L’essai SENCIS comparant le nintédanib au placebo dans la sclérodermie systémique a montré une moindre diminution de la capacité vitale chez les patients recevant le principe actif ; le bénéfice thérapeutique était observé tant chez les patients recevant du mycophénolate que ceux n’en recevant pas ; l’efficacité semble se maintenir dans le temps sans nouveaux effets secondaires(11).
L’essai INBUILD a évalué l’intérêt du nintédanib dans les fibroses pulmonaires progressives non FPI. Les auteurs ont observé une moindre dégradation de la capacité vitale (réduction de 57 %) chez les patients sous nintédanib comparé au groupe témoin(12). Une analyse spécifique portant sur le sous-groupe de patients avec une maladie auto-immune associée à une connectivite avec une fibrose pulmonaire, a confirmé l’efficacité du nintédanib dans cette population(13). Enfin, l’analyse des résultats selon le type de connectivites (sclérodermie, PR...) et selon des traitements associés (immunomodulateurs, corticoïdes, etc.) met en évidence une homogénéité de l’efficacité du nintédanib(14).
Un autre antifibrosant, la pirfénidone, utilisée dans la fibrose pulmonaire idiopathique, a été évalué dans les fibroses pulmonaires progressives (dont certaines étaient associées à une connectivite), avec une réduction de la détérioration de la capacité vitale par rapport au placebo(15).
Algorithmes et choix thérapeutiques
On ne dispose pas d’algorithme validé pour traiter la fibrose associée aux connectivites. Les Européens ont néanmoins fait des propositions pour la sclérodermie.
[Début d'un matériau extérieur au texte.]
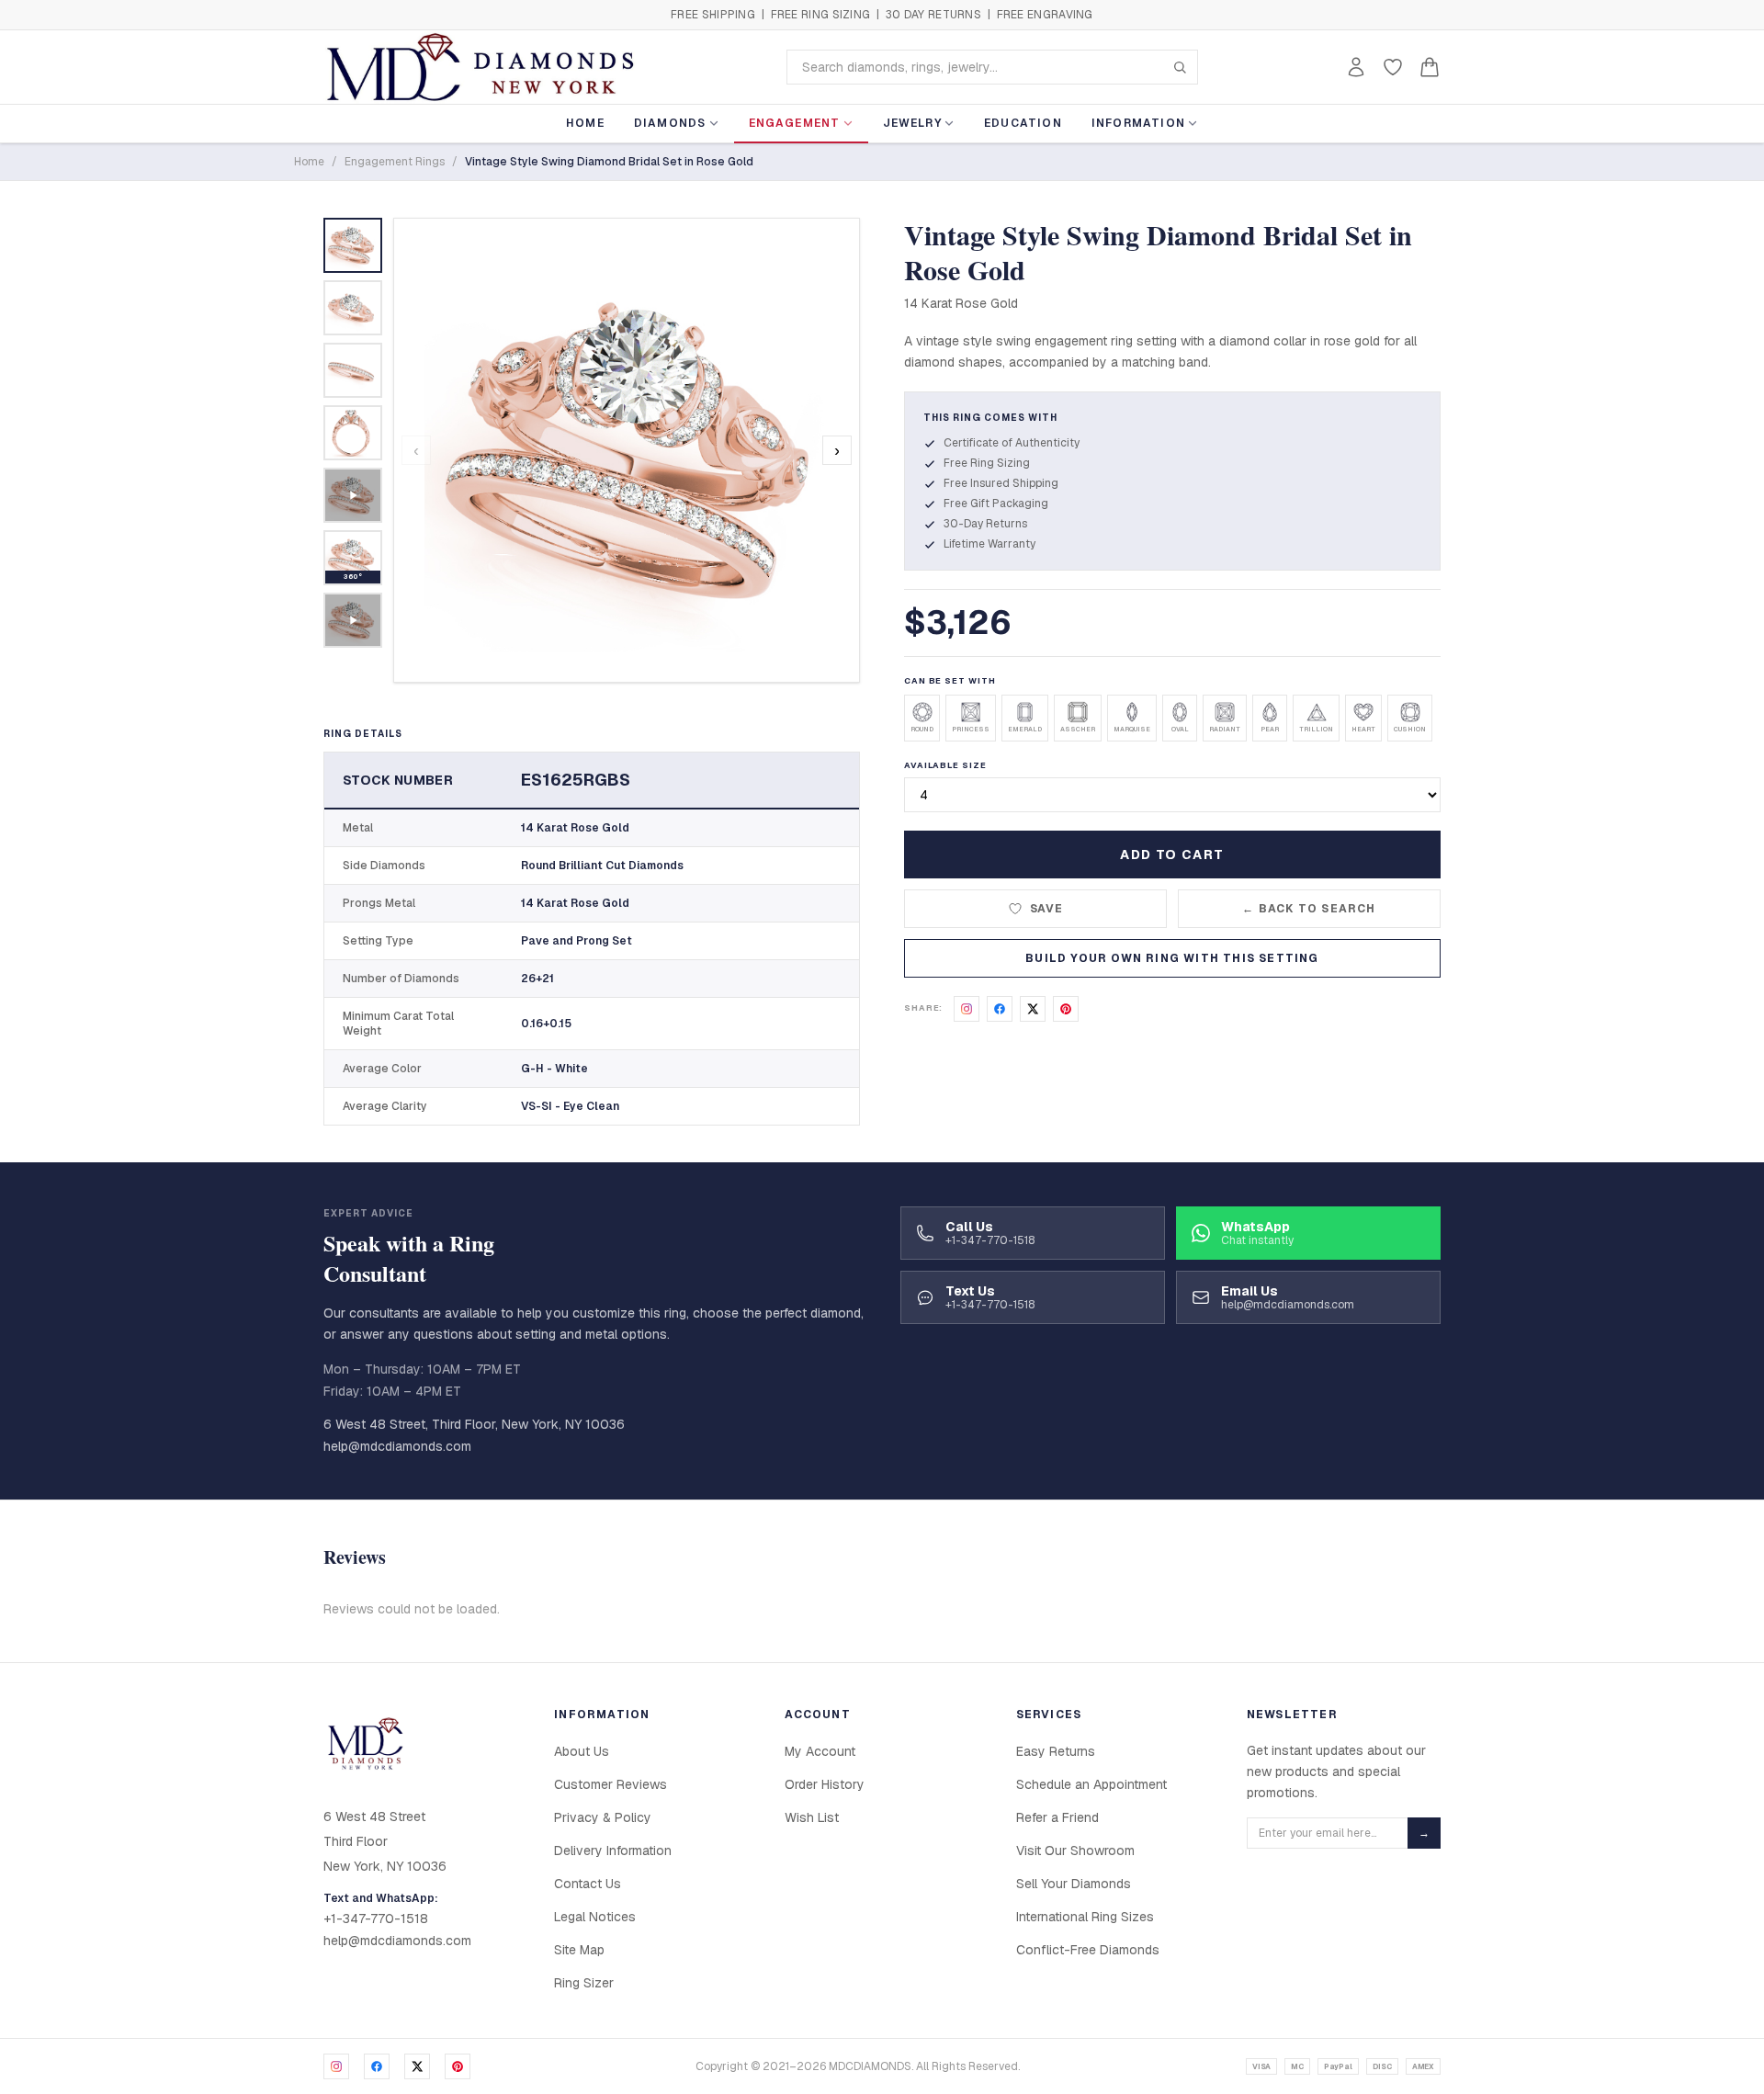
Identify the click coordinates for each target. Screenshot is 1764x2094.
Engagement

En pratique, un certain nombre de facteurs doivent être pris en compte dans le choix du traitement. Les questions à se poser sont :
y a-t-il ou non des manifestations thoraciques ?
Est-ce que la fibrose est étendue ou limitée ?
Est-elle stable ou évolutive ?
A-t- elle été précoce ou tardive par rapport au diagnostic de la sclérodermie ?
Il faut également décider si on se contente d’une surveillance ou si on met en route un traitement.
Dans cette éventualité, l’algorithme propose de choisir entre le mycophénolate, le cyclophosphamide ou le nintédanib (le seul à avoir une AMM dans cette indication). La progression de la maladie fait ensuite l’objet d’une surveillance prolongée. En cas de dégradation, le traitement est renforcé. Toutefois cet algorithme est incomplet car il n’intègre pas les données récentes concernant le tocilizumab et le rituximab(16).
De façon générale, dans les pneumopathies interstitielles on propose d’abord un traitement immunomodulateur (un immunosuppresseur plutôt que des corticoïdes à fortes doses dans la sclérodermie) et on réserve les antifibrosants aux formes progressives(10).
Il n’y a pas non plus d’algorithme validé dans la PR. Le Pr Cottin propose de procéder de la façon suivante : se contenter de surveiller les patients avec une forme non sévère non progressive ; traiter par immunosuppresseurs en 1re ligne les patients avec une forme modérée (parfois progressive) sans signe de pneumopathie interstitielle commune ; et mettre en place un traitement antifibrosant en cas de progression. Dans les formes sévères ou très progressives d’emblée, bien qu’on n’ait pas de données concernant les antifibrosants en 1re ligne, on peut être amené à en prescrire en cas de pneumopathie interstitielle commune.